TASK REQUIREMENTS: Exclude all pictures, then restate the entries below word for word.
*** Opening of DATASET EXCERPTS ***
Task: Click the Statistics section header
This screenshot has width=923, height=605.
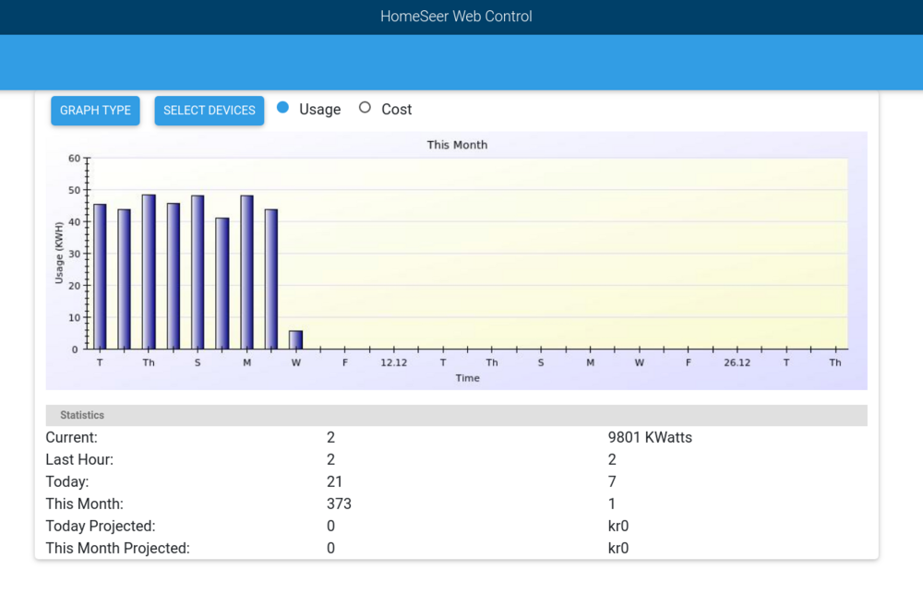Action: coord(82,415)
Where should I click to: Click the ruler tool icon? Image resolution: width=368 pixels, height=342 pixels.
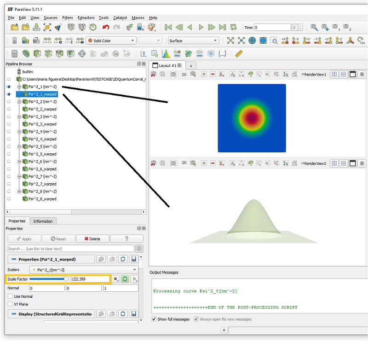point(238,54)
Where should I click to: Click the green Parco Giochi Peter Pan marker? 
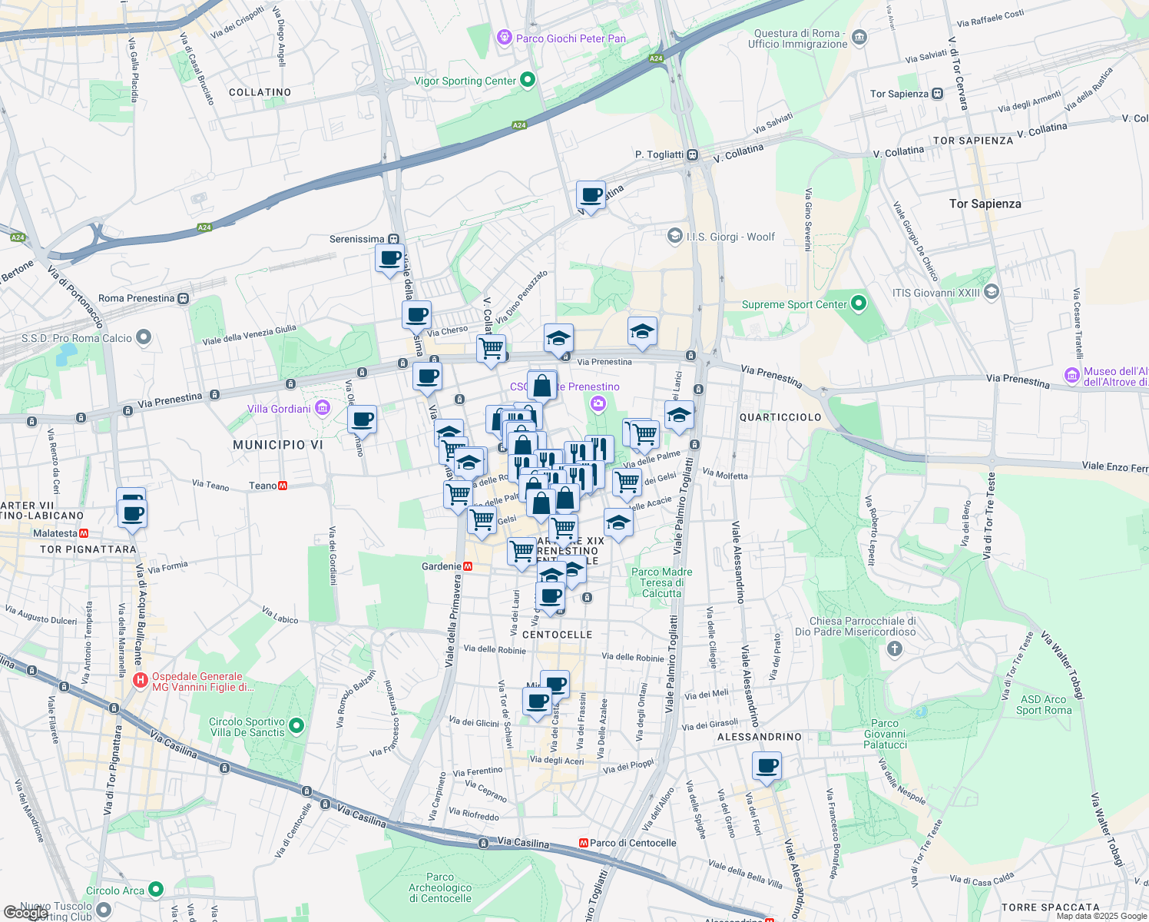tap(505, 38)
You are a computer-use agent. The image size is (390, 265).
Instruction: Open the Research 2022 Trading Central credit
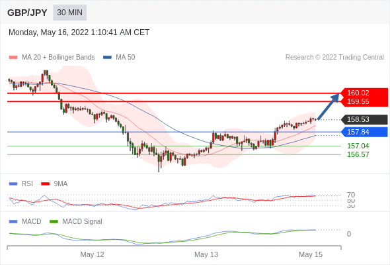334,58
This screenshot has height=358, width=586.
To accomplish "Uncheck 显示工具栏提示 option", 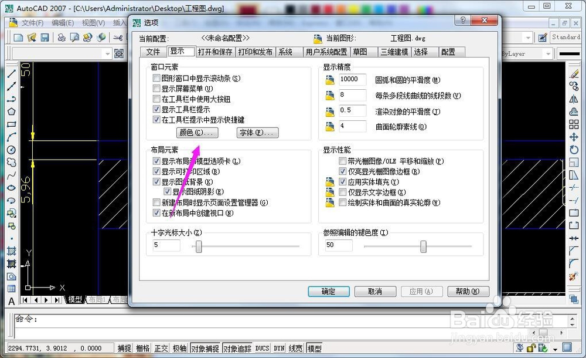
*** Close of DATASET EXCERPTS ***
WRITTEN RESPONSE:
Task: Click the Statistics section header
This screenshot has width=923, height=605.
Action: coord(82,415)
Where should I click to: Click the ruler tool icon? Image resolution: width=368 pixels, height=342 pixels.
point(238,54)
Where should I click to: Click the green Parco Giochi Peter Pan marker? 
tap(505, 38)
You are a computer-use agent. The image size is (390, 265).
Instruction: Open the Research 2022 Trading Central credit
334,58
This screenshot has height=358, width=586.
To accomplish "Uncheck 显示工具栏提示 option", 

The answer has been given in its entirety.